:: Exercise details ::
The expected response is the full set of records, unchanged.

Segment Open

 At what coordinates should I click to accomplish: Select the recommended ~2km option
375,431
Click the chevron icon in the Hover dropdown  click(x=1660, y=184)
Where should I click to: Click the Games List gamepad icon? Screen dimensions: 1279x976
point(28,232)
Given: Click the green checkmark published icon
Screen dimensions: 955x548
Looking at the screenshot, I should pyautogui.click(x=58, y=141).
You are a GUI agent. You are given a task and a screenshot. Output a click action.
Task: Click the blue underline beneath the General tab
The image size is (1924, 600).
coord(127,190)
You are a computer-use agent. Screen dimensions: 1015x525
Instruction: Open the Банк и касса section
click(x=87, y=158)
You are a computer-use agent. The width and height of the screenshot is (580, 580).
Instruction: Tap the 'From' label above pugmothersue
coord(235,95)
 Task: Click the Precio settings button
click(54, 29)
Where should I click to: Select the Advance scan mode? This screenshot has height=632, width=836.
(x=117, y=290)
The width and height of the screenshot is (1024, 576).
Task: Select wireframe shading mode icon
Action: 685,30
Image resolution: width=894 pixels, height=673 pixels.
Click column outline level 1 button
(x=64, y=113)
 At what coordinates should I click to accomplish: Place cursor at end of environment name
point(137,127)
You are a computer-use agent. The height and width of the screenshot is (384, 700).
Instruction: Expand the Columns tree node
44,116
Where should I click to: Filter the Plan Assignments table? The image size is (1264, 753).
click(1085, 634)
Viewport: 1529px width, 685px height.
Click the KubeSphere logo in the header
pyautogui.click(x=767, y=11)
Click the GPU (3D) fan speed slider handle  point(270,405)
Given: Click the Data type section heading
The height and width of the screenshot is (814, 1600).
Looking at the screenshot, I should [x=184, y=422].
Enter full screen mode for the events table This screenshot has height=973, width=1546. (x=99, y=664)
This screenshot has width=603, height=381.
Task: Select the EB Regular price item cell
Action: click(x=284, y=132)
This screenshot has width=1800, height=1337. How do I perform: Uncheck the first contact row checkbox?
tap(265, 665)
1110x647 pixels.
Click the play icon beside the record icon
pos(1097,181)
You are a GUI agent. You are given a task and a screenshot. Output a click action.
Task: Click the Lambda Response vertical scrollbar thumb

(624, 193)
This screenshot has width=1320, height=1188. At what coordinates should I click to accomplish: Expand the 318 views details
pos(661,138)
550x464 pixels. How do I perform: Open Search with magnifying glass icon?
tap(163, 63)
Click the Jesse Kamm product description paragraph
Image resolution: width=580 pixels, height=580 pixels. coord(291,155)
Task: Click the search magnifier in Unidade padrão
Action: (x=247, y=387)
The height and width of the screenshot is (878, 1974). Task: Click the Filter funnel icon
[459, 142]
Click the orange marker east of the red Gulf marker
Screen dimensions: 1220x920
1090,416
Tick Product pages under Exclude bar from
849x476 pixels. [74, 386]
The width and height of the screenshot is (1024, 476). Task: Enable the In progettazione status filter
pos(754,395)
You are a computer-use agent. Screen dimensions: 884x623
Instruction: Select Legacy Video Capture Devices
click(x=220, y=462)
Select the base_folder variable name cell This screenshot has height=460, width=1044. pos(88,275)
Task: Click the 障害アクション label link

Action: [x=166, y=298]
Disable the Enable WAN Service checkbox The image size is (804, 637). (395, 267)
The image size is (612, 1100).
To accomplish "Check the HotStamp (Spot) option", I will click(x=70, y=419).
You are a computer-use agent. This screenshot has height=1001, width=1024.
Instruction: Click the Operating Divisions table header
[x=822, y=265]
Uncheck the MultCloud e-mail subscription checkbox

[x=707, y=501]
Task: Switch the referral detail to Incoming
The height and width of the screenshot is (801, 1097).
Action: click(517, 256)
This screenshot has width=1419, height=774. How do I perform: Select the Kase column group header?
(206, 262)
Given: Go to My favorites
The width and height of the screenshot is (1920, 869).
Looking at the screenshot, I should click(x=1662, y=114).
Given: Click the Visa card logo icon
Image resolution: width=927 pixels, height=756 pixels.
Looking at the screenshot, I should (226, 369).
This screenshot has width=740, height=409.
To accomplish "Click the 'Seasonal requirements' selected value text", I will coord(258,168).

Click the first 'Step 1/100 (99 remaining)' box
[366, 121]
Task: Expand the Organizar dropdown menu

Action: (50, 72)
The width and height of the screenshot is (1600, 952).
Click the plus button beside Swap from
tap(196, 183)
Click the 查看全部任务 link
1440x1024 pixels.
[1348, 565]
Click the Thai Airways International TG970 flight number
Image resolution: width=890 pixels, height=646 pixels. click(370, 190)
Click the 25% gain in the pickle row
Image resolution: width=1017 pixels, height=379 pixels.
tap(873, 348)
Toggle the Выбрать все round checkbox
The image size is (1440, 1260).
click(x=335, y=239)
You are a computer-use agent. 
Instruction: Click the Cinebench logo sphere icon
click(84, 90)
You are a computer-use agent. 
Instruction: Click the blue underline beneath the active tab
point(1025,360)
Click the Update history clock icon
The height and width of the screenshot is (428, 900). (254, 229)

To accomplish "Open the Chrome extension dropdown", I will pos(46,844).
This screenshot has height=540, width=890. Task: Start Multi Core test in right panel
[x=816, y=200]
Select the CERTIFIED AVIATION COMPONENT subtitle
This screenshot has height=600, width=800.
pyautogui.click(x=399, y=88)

Segment Closed

:: Response area ::
 At what coordinates should I click to accomplish: Select the recommended ~2km option
375,431
Click the chevron icon in the Hover dropdown  click(x=1660, y=184)
Where should I click to: Click the Games List gamepad icon? Screen dimensions: 1279x976
point(28,232)
Given: Click the green checkmark published icon
Screen dimensions: 955x548
Looking at the screenshot, I should pyautogui.click(x=58, y=141).
You are a GUI agent. You are given a task and a screenshot. Output a click action.
Task: Click the blue underline beneath the General tab
The image size is (1924, 600).
coord(127,190)
You are a computer-use agent. Screen dimensions: 1015x525
Instruction: Open the Банк и касса section
click(x=87, y=158)
You are a computer-use agent. The width and height of the screenshot is (580, 580).
Instruction: Tap the 'From' label above pugmothersue
coord(235,95)
 Task: Click the Precio settings button
click(54, 29)
Where should I click to: Select the Advance scan mode? This screenshot has height=632, width=836.
(x=117, y=290)
The width and height of the screenshot is (1024, 576).
Task: Select wireframe shading mode icon
Action: 685,30
Image resolution: width=894 pixels, height=673 pixels.
Click column outline level 1 button
(x=64, y=113)
 At what coordinates should I click to accomplish: Place cursor at end of environment name
point(137,127)
You are a computer-use agent. The height and width of the screenshot is (384, 700).
Instruction: Expand the Columns tree node
44,116
Where should I click to: Filter the Plan Assignments table? The image size is (1264, 753).
click(1085, 634)
Viewport: 1529px width, 685px height.
Click the KubeSphere logo in the header
pyautogui.click(x=767, y=11)
Click the GPU (3D) fan speed slider handle  point(270,405)
Given: Click the Data type section heading
The height and width of the screenshot is (814, 1600).
Looking at the screenshot, I should [x=184, y=422].
Enter full screen mode for the events table This screenshot has height=973, width=1546. (x=99, y=664)
This screenshot has width=603, height=381.
Task: Select the EB Regular price item cell
Action: click(x=284, y=132)
This screenshot has width=1800, height=1337. How do I perform: Uncheck the first contact row checkbox?
tap(265, 665)
1110x647 pixels.
Click the play icon beside the record icon
pos(1097,181)
You are a GUI agent. You are given a task and a screenshot. Output a click action.
Task: Click the Lambda Response vertical scrollbar thumb

(624, 193)
This screenshot has width=1320, height=1188. At what coordinates should I click to accomplish: Expand the 318 views details
pos(661,138)
550x464 pixels. How do I perform: Open Search with magnifying glass icon?
tap(163, 63)
Click the Jesse Kamm product description paragraph
Image resolution: width=580 pixels, height=580 pixels. coord(291,155)
Task: Click the search magnifier in Unidade padrão
Action: (x=247, y=387)
The height and width of the screenshot is (878, 1974). Task: Click the Filter funnel icon
[459, 142]
Click the orange marker east of the red Gulf marker
Screen dimensions: 1220x920
1090,416
Tick Product pages under Exclude bar from
849x476 pixels. [74, 386]
The width and height of the screenshot is (1024, 476). Task: Enable the In progettazione status filter
pos(754,395)
You are a computer-use agent. Screen dimensions: 884x623
Instruction: Select Legacy Video Capture Devices
click(x=220, y=462)
Select the base_folder variable name cell This screenshot has height=460, width=1044. pos(88,275)
Task: Click the 障害アクション label link

Action: [x=166, y=298]
Disable the Enable WAN Service checkbox The image size is (804, 637). (395, 267)
The image size is (612, 1100).
To accomplish "Check the HotStamp (Spot) option", I will click(x=70, y=419).
You are a computer-use agent. This screenshot has height=1001, width=1024.
Instruction: Click the Operating Divisions table header
[x=822, y=265]
Uncheck the MultCloud e-mail subscription checkbox

[x=707, y=501]
Task: Switch the referral detail to Incoming
The height and width of the screenshot is (801, 1097).
Action: click(517, 256)
This screenshot has width=1419, height=774. How do I perform: Select the Kase column group header?
(206, 262)
Given: Go to My favorites
The width and height of the screenshot is (1920, 869).
Looking at the screenshot, I should click(x=1662, y=114).
Given: Click the Visa card logo icon
Image resolution: width=927 pixels, height=756 pixels.
Looking at the screenshot, I should (226, 369).
This screenshot has width=740, height=409.
To accomplish "Click the 'Seasonal requirements' selected value text", I will coord(258,168).

Click the first 'Step 1/100 (99 remaining)' box
[366, 121]
Task: Expand the Organizar dropdown menu

Action: (50, 72)
The width and height of the screenshot is (1600, 952).
Click the plus button beside Swap from
tap(196, 183)
Click the 查看全部任务 link
1440x1024 pixels.
[1348, 565]
Click the Thai Airways International TG970 flight number
Image resolution: width=890 pixels, height=646 pixels. click(370, 190)
Click the 25% gain in the pickle row
Image resolution: width=1017 pixels, height=379 pixels.
tap(873, 348)
Toggle the Выбрать все round checkbox
The image size is (1440, 1260).
click(x=335, y=239)
You are a computer-use agent. 
Instruction: Click the Cinebench logo sphere icon
click(84, 90)
You are a computer-use agent. 
Instruction: Click the blue underline beneath the active tab
point(1025,360)
Click the Update history clock icon
The height and width of the screenshot is (428, 900). (254, 229)

To accomplish "Open the Chrome extension dropdown", I will pos(46,844).
This screenshot has height=540, width=890. Task: Start Multi Core test in right panel
[x=816, y=200]
Select the CERTIFIED AVIATION COMPONENT subtitle
This screenshot has height=600, width=800.
pyautogui.click(x=399, y=88)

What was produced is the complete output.